The first major problem with the treaty: It would definitely reduce the number of American weapons, but it wouldn’t necessarily trim the number of Russian ones.
That’s not how the administration sees things, of course. It claims that the new pact would reduce the number of strategic warheads each country could deploy by 30 percent. And yes, if ratified by the U.S. Senate, New START would set a limit of 1,550 deployed strategic warheads, fewer than the 1,700–2,200 allowed under the existing Moscow Treaty.
But there are loopholes large enough to fire an ICBM through.
Recommended
“If Russia exploits the legal lapses in New START, there is no actual limit in the new treaty on the number of strategic nuclear warheads that can be deployed,” writes the New START Working Group in a recent paper for The Heritage Foundation. “The number of Russia’s strategic nuclear warheads would be limited only by the financial resources it is able to devote to strategic forces, not by New START warhead ceilings -- which would be the case without this new Treaty.”
And the Russians are making no secret of the fact that they won’t cut their forces.
After the pact was signed, Gen. Nikolay Makarov, chief of the Russian General Staff, insisted, “The Strategic Rocket Forces will not be reduced. The Forces will be armed with modern mobile missile launchers.”
Furthermore, under New START, U.S. conventional warheads would be counted toward the treaty’s warhead and launcher limits, but tactical nuclear weapons wouldn’t be counted. That’s a problem, because Russia enjoys a 10-to-1 numeric advantage over the United States in such weapons, according to the 2009 report of the bipartisan Congressional Strategic Posture Commission. So the U.S. could find itself facing an actual nuclear-missile gap.
But we’ll still have something the Russians won’t, right? A tested, effective and expanding missile-defense system? Well, not quite.
As the Working Group explains, “New START contains many provisions relating to missile defense (including legal prohibitions) and could set the stage for further limitations without the advice and consent of the Senate.” That’s certainly how the Russians see things.
Gen.
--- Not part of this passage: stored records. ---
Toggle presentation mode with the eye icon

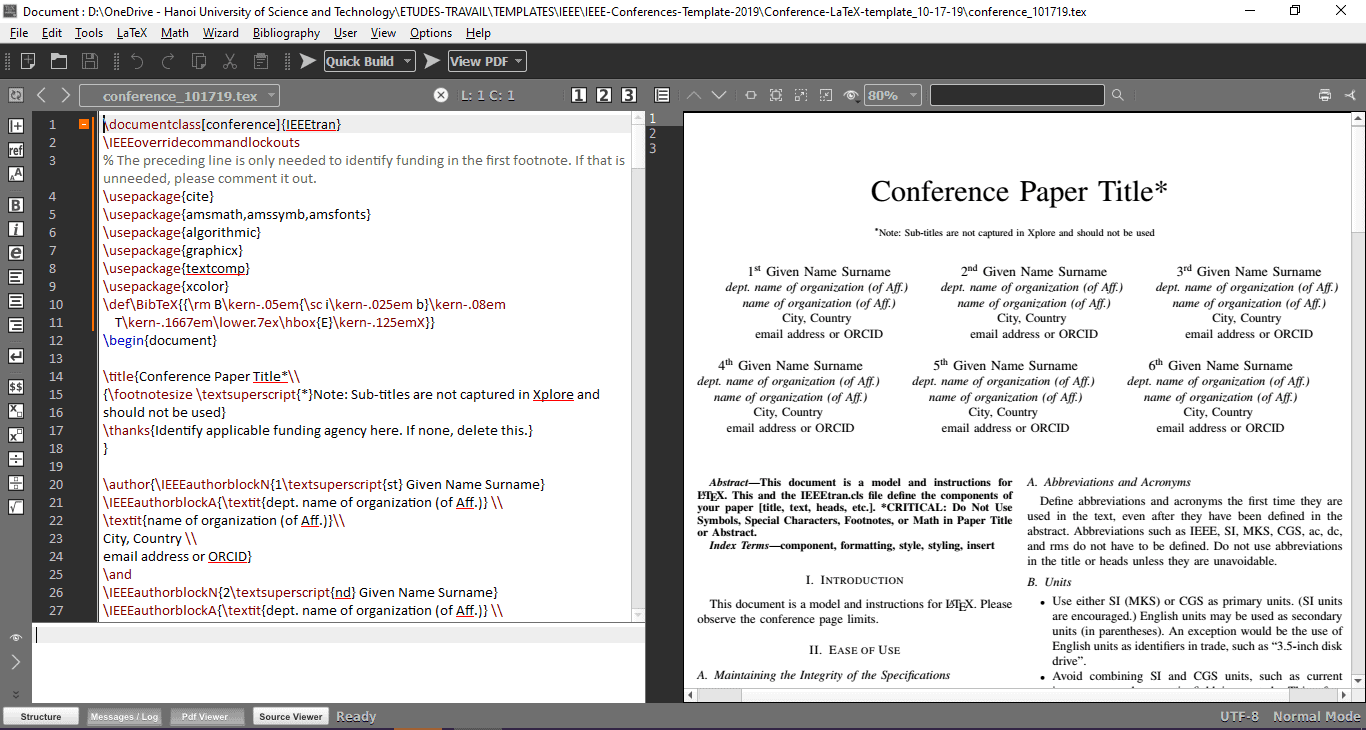(851, 94)
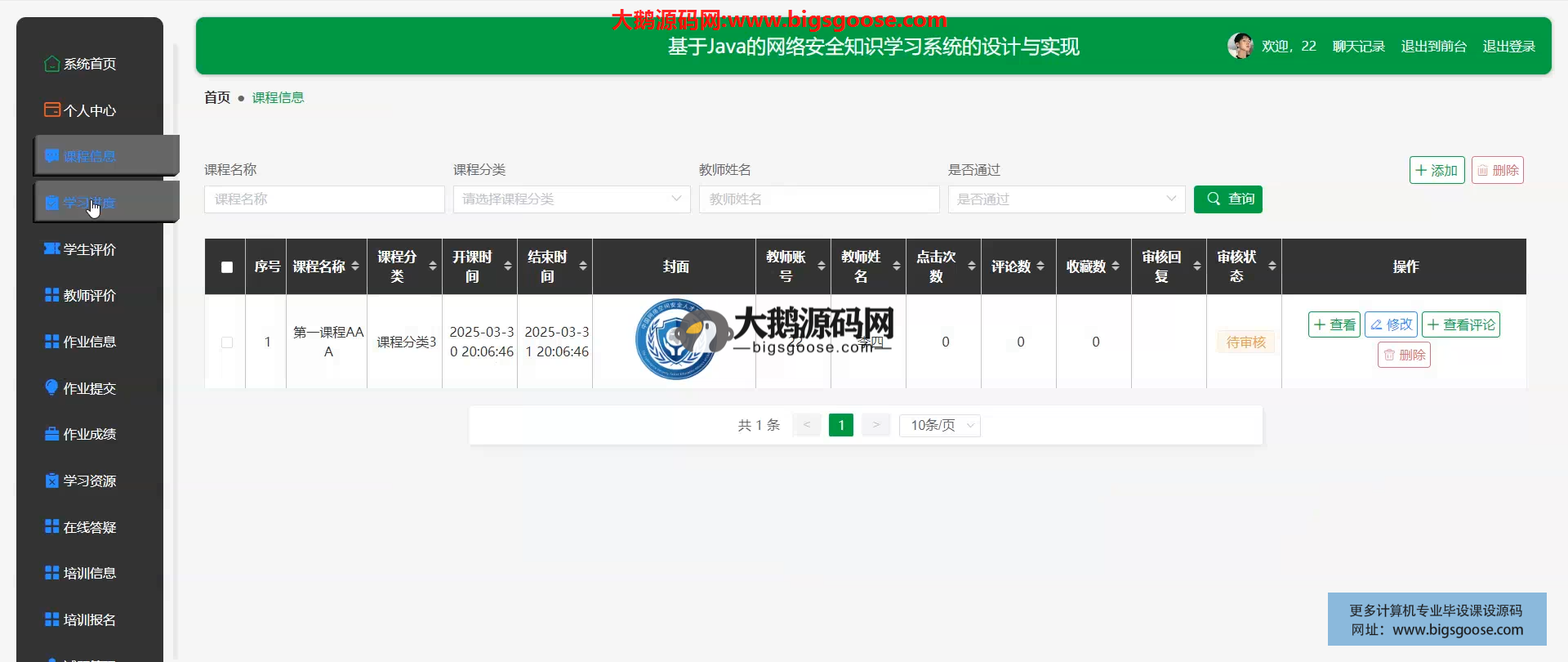Click the 退出登录 link in header

pos(1508,47)
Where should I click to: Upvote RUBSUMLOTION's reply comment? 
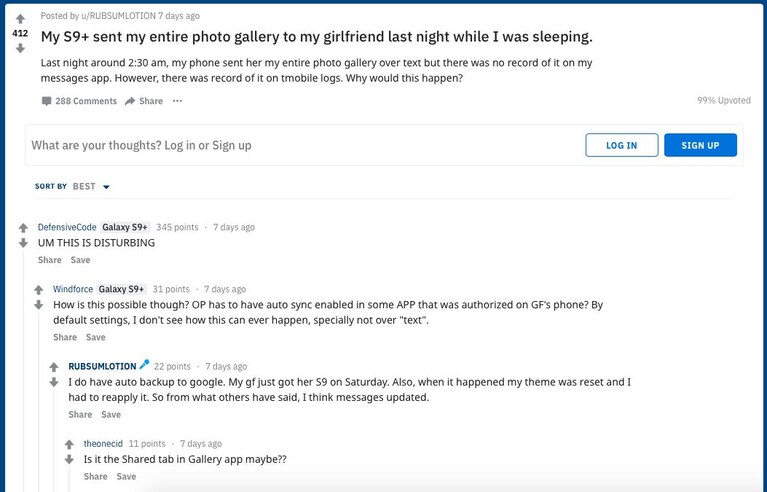click(x=54, y=367)
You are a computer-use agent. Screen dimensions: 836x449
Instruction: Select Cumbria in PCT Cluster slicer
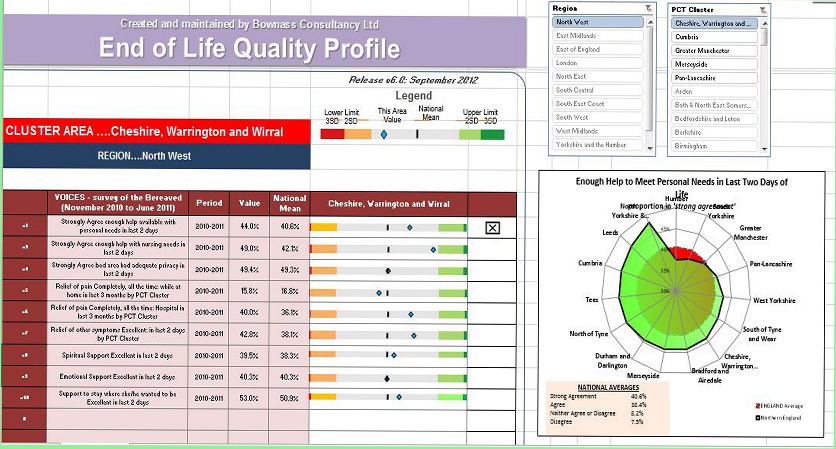712,35
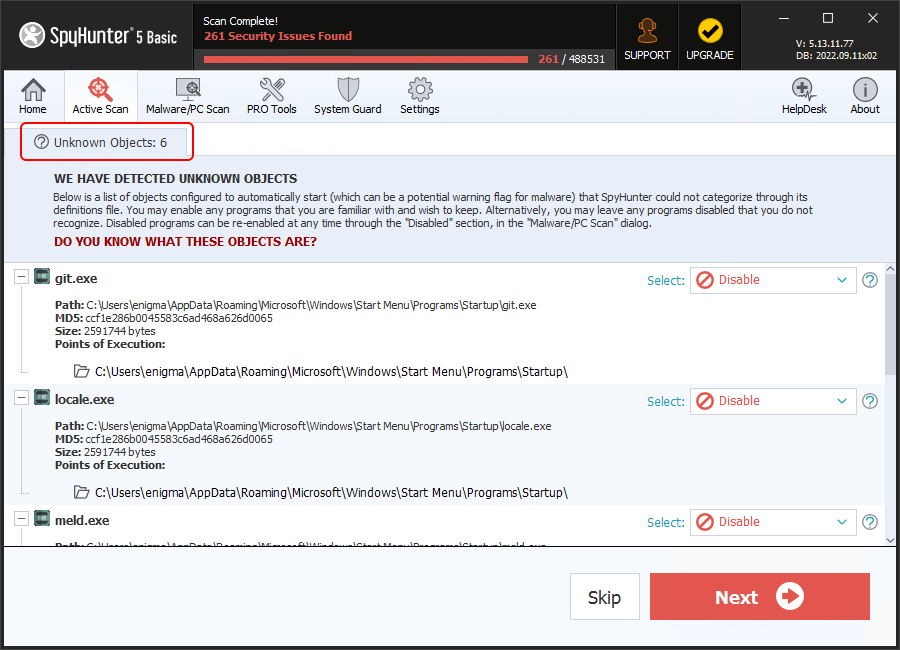900x650 pixels.
Task: Select the Unknown Objects: 6 tab
Action: point(106,143)
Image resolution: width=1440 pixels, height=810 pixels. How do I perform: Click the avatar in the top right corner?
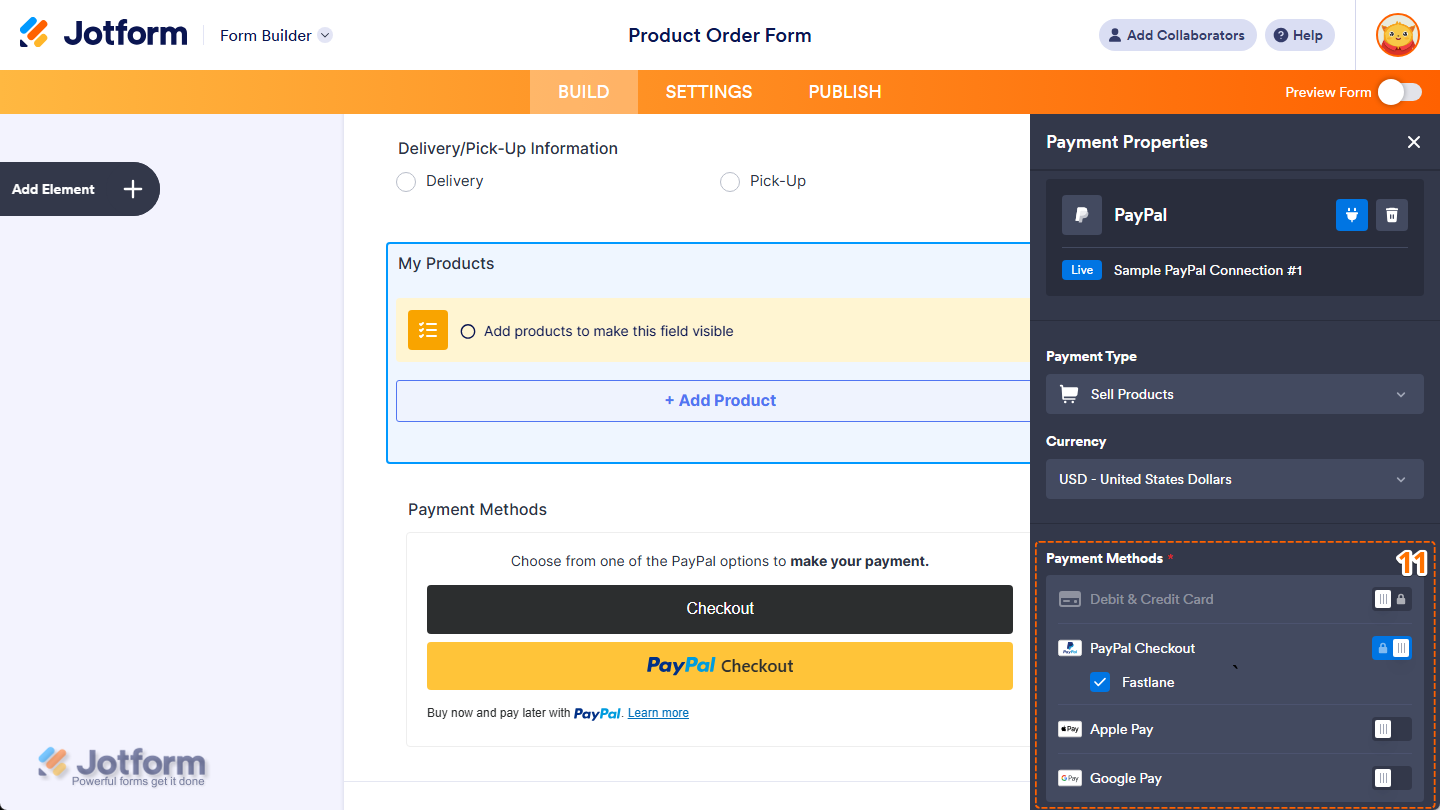coord(1397,35)
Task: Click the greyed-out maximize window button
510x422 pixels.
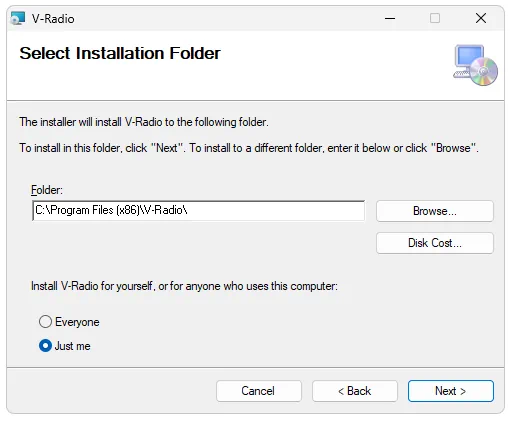Action: tap(435, 18)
Yevgeniy Buzinskiy says that Russia wouldn’t hesitate to withdraw from the new treaty if the U.S. tries to expand our European missile defenses. “The sides agreed that the present strategic defensive arms are not undermining the viability and effectiveness of their strategic offensives forces. This makes it possible for us, in case the Americans increase their strategic ABM system, to claim that they are not observing [the terms] of the treaty.”
To get the Russians to sign this START, the Obama administration scrapped plans to build missile defenses in Poland and the Czech Republic, sites that the Bush administration had negotiated long and hard to establish. So it’s safe to assume that we won’t be installing any new defensive positions, out of fear that doing so would cause the Russians to pull out of the treaty.
International agreements can help maintain peaceful relations between nations. But there’s no question that maintaining a strong and capable American military is the best way to keep the peace.
New START would take us several steps in the wrong direction. It would make America more vulnerable, not less. When asked to ratify the treaty, Senators should recognize it for what it is -- a non-starter.